**TO DO:** Reproduce the rows below word for word, from the very start through the line containing "click(x=49, y=419)", including that line.

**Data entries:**

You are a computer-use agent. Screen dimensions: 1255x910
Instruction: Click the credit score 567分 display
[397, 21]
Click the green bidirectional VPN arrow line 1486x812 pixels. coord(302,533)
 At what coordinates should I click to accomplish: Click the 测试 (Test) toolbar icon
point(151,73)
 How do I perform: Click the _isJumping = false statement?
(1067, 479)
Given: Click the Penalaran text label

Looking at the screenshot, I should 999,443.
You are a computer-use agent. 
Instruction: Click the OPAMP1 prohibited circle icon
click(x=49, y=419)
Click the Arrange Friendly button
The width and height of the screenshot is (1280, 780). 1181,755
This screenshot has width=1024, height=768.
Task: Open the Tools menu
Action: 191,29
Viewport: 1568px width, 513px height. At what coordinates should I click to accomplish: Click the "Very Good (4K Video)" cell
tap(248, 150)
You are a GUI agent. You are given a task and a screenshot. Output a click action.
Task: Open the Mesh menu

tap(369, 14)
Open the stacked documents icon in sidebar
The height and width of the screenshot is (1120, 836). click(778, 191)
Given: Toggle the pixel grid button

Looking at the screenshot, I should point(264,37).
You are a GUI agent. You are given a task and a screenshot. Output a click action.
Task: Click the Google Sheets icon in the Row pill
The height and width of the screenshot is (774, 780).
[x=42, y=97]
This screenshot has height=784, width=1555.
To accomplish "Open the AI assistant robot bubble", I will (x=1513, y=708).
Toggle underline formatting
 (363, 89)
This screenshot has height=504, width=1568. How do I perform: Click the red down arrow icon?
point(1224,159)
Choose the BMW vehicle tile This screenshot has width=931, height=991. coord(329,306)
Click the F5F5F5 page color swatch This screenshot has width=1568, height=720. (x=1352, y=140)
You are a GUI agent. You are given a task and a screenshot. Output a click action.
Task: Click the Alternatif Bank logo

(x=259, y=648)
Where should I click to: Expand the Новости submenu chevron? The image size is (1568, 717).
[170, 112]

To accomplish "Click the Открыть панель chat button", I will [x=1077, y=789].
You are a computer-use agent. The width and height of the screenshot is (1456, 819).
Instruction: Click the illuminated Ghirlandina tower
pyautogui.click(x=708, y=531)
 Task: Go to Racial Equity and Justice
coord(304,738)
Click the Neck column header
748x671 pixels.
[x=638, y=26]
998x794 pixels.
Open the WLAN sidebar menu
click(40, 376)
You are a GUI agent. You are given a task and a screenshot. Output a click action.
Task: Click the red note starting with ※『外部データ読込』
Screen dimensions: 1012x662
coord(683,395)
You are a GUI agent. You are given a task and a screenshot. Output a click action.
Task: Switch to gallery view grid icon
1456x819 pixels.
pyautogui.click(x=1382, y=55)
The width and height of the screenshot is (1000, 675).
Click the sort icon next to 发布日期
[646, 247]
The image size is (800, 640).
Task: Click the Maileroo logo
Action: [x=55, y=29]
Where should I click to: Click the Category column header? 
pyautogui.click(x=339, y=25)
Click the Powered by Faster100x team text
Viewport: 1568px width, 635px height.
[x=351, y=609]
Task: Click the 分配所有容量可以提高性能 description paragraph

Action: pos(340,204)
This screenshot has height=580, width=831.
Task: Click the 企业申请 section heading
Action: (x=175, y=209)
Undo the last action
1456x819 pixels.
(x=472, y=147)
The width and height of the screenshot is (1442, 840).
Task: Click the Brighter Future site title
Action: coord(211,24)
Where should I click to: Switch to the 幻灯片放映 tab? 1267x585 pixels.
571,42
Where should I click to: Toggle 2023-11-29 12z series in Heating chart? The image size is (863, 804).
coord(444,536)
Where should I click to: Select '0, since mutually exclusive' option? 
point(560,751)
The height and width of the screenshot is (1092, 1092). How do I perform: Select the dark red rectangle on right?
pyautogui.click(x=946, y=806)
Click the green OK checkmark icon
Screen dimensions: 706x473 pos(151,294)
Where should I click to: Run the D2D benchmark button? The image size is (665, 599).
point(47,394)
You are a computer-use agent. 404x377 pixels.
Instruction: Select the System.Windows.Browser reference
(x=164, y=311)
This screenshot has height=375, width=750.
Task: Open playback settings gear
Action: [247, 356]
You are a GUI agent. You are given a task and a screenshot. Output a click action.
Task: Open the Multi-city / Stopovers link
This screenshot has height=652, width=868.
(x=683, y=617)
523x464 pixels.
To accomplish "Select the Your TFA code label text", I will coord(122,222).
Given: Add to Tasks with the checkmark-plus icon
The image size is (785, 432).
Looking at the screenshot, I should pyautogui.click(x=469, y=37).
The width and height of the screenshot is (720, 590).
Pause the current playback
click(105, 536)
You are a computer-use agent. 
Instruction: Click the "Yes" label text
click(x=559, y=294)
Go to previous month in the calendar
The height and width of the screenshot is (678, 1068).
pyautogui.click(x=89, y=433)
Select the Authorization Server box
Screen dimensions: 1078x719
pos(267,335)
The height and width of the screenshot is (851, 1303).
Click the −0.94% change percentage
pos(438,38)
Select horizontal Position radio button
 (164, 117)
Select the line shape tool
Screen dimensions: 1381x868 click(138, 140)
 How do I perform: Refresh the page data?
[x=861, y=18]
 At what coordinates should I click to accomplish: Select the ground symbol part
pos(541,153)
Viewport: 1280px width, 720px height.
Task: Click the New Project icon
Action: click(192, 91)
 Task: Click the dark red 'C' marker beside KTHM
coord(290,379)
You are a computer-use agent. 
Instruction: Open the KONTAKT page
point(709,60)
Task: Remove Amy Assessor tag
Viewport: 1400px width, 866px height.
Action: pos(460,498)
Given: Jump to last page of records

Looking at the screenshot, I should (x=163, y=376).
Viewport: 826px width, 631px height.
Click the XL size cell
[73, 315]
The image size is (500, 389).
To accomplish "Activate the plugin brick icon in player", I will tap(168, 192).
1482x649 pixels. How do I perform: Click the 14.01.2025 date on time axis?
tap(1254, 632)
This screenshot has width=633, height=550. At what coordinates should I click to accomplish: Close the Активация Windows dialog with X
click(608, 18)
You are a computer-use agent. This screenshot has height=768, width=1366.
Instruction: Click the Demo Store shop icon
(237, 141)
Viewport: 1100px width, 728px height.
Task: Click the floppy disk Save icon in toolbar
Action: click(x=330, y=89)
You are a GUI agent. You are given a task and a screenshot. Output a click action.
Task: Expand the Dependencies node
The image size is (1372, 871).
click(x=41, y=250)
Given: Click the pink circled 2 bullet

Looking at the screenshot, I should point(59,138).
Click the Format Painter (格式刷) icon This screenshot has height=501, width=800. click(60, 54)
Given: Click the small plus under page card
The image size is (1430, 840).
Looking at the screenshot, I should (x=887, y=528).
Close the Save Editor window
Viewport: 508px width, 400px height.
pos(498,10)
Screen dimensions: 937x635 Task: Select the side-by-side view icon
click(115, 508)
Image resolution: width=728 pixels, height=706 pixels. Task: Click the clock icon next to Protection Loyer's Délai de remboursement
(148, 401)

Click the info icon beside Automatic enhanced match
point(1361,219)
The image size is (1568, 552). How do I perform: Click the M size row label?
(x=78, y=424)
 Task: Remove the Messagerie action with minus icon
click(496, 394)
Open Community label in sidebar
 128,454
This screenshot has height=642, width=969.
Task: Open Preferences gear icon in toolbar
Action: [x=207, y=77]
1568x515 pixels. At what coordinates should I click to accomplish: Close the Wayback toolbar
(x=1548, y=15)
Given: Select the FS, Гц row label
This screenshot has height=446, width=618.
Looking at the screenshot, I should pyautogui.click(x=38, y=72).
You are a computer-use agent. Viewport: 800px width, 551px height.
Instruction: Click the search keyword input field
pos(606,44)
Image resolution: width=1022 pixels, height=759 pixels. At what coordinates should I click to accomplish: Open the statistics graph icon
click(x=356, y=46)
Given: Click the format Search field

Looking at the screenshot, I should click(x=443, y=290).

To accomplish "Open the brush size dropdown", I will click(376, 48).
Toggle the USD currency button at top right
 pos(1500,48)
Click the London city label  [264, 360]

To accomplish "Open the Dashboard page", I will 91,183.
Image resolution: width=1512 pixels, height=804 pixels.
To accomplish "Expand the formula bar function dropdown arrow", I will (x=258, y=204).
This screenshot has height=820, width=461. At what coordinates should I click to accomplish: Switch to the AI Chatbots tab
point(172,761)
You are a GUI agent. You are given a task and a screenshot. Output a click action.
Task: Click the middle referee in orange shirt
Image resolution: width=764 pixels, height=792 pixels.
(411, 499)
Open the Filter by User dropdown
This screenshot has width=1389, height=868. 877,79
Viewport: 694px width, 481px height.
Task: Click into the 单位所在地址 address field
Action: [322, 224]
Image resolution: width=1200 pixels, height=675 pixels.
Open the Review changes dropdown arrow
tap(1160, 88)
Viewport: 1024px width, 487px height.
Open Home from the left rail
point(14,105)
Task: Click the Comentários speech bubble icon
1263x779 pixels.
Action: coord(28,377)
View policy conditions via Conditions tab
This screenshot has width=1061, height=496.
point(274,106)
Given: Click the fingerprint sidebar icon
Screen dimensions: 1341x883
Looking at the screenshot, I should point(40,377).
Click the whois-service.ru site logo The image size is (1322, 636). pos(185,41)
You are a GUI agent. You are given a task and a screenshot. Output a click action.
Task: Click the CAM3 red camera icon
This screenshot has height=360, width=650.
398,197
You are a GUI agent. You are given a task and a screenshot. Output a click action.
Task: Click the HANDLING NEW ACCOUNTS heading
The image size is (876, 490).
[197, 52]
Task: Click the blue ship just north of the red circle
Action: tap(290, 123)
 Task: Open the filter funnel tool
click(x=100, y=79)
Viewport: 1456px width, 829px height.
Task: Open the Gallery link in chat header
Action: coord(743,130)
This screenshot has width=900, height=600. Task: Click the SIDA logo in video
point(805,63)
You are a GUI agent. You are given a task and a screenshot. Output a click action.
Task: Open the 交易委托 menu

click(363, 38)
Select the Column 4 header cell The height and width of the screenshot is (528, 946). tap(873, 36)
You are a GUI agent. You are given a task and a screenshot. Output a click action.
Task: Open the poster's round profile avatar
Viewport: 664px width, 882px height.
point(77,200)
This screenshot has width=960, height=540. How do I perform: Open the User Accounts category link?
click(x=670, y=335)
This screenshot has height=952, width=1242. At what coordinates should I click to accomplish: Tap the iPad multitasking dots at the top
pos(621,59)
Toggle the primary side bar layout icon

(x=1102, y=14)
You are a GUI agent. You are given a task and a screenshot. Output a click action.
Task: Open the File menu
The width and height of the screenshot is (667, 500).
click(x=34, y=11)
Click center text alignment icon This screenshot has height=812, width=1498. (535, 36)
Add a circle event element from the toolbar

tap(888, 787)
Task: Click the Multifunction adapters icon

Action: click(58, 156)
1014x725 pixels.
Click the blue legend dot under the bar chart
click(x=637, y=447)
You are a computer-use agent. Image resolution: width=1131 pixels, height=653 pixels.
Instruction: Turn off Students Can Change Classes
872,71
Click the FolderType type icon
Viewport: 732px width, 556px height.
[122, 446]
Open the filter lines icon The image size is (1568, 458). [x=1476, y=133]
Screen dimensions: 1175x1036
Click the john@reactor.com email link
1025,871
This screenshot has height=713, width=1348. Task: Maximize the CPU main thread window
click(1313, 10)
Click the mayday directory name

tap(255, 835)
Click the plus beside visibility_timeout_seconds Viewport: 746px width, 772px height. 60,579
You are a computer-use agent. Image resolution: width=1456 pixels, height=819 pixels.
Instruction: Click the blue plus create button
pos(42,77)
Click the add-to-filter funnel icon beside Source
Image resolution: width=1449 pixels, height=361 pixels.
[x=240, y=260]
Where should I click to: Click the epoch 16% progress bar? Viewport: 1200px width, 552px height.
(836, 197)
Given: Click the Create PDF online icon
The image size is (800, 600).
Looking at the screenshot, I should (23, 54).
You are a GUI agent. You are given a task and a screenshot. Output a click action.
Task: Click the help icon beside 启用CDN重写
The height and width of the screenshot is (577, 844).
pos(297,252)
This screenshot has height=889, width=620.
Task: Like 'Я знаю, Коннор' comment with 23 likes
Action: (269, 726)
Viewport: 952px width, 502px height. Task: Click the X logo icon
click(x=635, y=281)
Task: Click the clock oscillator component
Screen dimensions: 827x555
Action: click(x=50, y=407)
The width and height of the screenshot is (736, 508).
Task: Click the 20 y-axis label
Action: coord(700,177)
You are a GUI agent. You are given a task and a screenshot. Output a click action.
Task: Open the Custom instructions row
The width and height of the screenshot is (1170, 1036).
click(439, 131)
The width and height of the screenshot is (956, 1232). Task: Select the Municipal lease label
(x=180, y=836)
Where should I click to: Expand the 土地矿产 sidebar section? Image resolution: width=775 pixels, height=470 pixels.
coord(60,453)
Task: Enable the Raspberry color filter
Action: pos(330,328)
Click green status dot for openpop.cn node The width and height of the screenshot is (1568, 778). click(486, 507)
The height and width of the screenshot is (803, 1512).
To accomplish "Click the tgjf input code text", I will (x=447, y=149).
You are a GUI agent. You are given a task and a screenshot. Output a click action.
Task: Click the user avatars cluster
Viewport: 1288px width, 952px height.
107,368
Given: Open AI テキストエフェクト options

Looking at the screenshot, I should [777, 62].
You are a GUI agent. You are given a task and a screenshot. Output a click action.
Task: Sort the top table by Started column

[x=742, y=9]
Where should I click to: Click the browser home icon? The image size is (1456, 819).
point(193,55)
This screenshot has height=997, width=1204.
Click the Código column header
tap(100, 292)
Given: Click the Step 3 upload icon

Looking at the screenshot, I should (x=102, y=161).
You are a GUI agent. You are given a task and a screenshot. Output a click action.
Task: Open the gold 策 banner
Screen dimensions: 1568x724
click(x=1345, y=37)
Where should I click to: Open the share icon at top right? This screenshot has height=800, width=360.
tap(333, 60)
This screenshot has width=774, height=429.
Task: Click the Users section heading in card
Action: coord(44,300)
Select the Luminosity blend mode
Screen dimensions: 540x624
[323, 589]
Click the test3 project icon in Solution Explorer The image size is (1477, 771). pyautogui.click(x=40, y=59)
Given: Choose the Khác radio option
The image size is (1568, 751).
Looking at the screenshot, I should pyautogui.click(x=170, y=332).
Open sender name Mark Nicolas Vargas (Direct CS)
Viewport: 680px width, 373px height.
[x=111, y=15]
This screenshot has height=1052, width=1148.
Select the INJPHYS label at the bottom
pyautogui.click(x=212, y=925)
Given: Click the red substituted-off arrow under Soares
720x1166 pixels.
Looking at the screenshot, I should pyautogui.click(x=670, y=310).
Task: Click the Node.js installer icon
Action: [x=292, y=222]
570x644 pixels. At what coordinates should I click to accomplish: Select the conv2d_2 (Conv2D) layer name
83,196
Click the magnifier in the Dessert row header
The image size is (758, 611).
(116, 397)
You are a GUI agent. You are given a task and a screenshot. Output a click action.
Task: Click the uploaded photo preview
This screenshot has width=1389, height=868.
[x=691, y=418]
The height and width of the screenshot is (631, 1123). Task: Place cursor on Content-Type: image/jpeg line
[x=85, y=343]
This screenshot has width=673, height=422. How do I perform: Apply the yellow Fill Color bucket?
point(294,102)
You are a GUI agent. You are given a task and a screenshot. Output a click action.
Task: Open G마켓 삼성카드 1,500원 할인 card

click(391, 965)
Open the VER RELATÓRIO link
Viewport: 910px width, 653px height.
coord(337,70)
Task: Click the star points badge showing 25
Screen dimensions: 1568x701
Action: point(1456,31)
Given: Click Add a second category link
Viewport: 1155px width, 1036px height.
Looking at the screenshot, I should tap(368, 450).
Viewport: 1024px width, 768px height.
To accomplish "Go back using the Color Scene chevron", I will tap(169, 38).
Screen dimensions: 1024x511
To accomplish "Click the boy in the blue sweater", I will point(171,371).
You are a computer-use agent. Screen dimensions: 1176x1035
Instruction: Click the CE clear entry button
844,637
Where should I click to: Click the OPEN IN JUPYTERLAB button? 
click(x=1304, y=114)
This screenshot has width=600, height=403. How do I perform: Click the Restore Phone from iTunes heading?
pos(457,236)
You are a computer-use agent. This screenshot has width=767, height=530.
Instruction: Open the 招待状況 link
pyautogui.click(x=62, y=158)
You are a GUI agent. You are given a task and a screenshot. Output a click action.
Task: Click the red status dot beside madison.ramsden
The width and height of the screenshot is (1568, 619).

**FINISHED ANSWER:**
You are a computer-use agent. Screen dimensions: 1255x910
Instruction: Click the credit score 567分 display
[397, 21]
Click the green bidirectional VPN arrow line 1486x812 pixels. coord(302,533)
 At what coordinates should I click to accomplish: Click the 测试 (Test) toolbar icon
point(151,73)
 How do I perform: Click the _isJumping = false statement?
(1067, 479)
Given: Click the Penalaran text label

Looking at the screenshot, I should 999,443.
You are a computer-use agent. 
Instruction: Click the OPAMP1 prohibited circle icon
click(x=49, y=419)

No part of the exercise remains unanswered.